## Start TEXT SHOWN
Again don't get me wrong, I love the show. But that's why I mainly don't want the Coton to get in. I'm worried about the new breeds that get in. Oh well....let's get some happy thinking in! 

Two more days to go!! We got about 2-3in of snow here, Luke likes to romp through it and I like making tracks. I cannot wait till it's on!!


----------



## Xeph (May 7, 2007)

GSDs were made popular through Rin Tin Tin and Strongheart, not dog shows. It's unlikely people will flock to get Cotons, honestly


----------



## Niraya (Jun 30, 2011)

Xeph said:


> GSDs were made popular through Rin Tin Tin


I LOVE Rin Tin Tin!!!!!!!!

I remember when I was little and we would act out Rin Tin Tin!


----------



## HollowHeaven (Feb 5, 2012)

Xeph said:


> GSDs were made popular through Rin Tin Tin and Strongheart, not dog shows. It's unlikely people will flock to get Cotons, honestly


Yeah, I'm pretty sure most of the breeds that are overbred were made popular by movies and TV.

I'd be supermegaawesomerich if I had a buck fifty for every time someone pointed at my dog or one on TV and said 'LOOK A SNOW DOG' or 'LOOK IT'S A BALTO' or 'EIGHT BELOW'. 
The ones who stop to talk to me seemed shocked when I inform them that I don't think there's a chance in a cold hell for a husky to run back and save it's owner. I think they'd rather say 'See ya, sucker' and keep going at top speed.


----------



## InkedMarie (Mar 11, 2009)
## End TEXT SHOWN
## Start DATASET CONTENT
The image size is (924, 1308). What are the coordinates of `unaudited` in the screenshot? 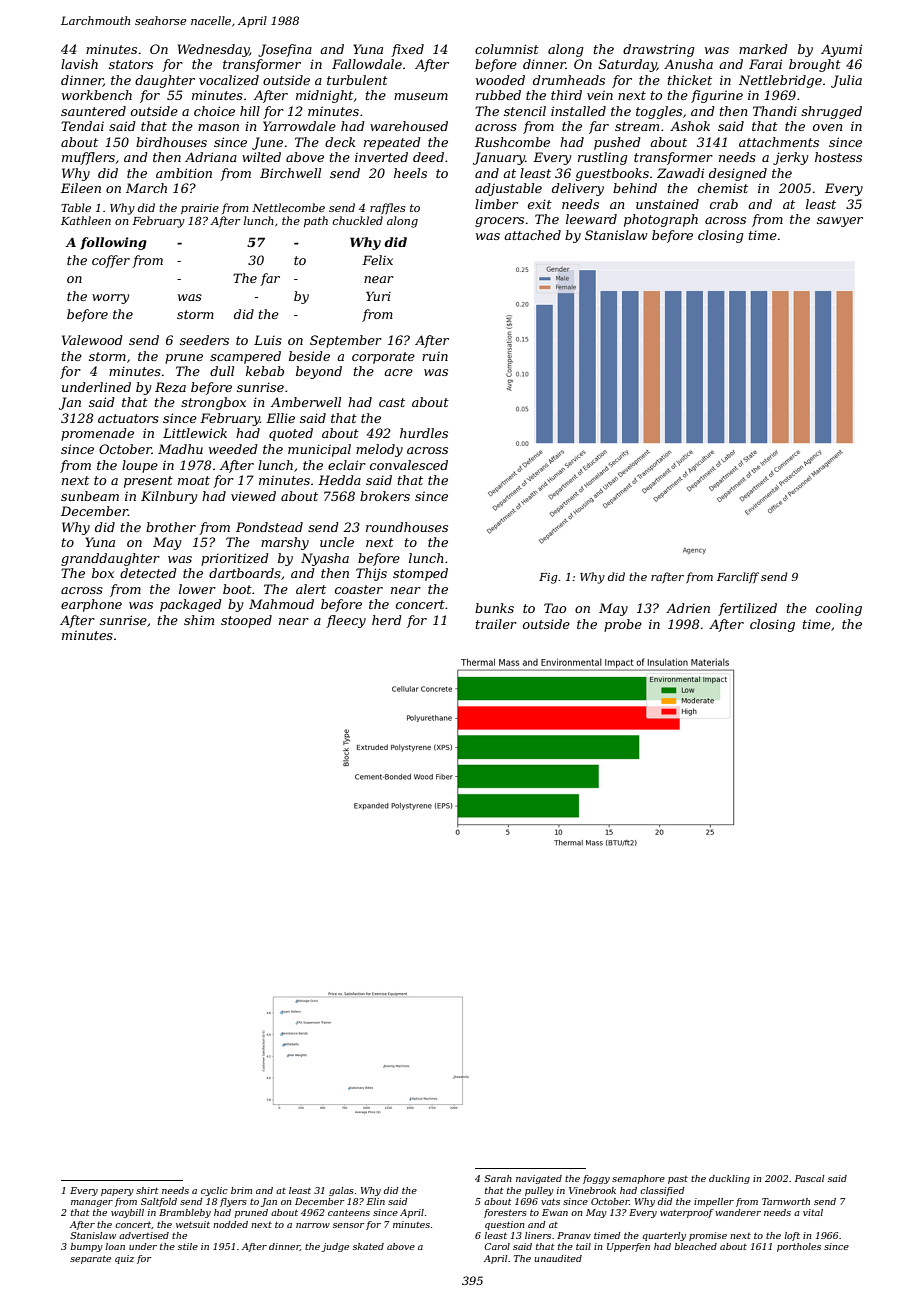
## End DATASET CONTENT
▶ [ACTIONS TO TAKE]
A: Set down the stretch of the dog-breed forum thread from "## Xeph (May" through "(Jun 30, 2011)".
B: In the dog-breed forum thread, what does Xeph say made GSDs popular?
C: Carry the dog-breed forum thread on from its final line.

▶ [RESULTS OF THE TASKS]
A:
## Xeph (May 7, 2007)

GSDs were made popular through Rin Tin Tin and Strongheart, not dog shows. It's unlikely people will flock to get Cotons, honestly


----------



## Niraya (Jun 30, 2011)

B: Rin Tin Tin and Strongheart, not dog shows.

C:
Can I ask a favor of anyone who will be talking about the show? Please put "spoiler" in the subject line. I record it and watch the next day. Thanks!


----------



## ChaosIsAWeim (Feb 12, 2011)

Ok will do


----------



## InkedMarie (Mar 11, 2009)

ChaosIsAWeim said:


> Ok will do


thank you!


----------



## ChaosIsAWeim (Feb 12, 2011)

Less than a day left till the start of the show.


----------



## Niraya (Jun 30, 2011)

Did you get the email from the AKC regarding the article that was written for the NYTimes?


----------



## ChaosIsAWeim (Feb 12, 2011)

Niraya said:


> Did you get the email from the AKC regarding the article that was written for the NYTimes?


Not that I know of, link?


----------



## Niraya (Jun 30, 2011)

http://www.nytimes.com/2013/02/10/s...-american-kennel-club-as-an-outlier.html?_r=0

That's the link to the article. I can copy and paste the AKC's reply from my email if you didn't get one.


----------



## GrinningDog (Mar 26, 2010)

Forgive me this stupid question. Parson Russell Terrier vs. Russell Terrier? I'm familiar with a Jack Russell Terrier. To my untrained eyes, these Westminster breeds look pretty similar to the JRTs I know. Is one of these two the same as a JRT?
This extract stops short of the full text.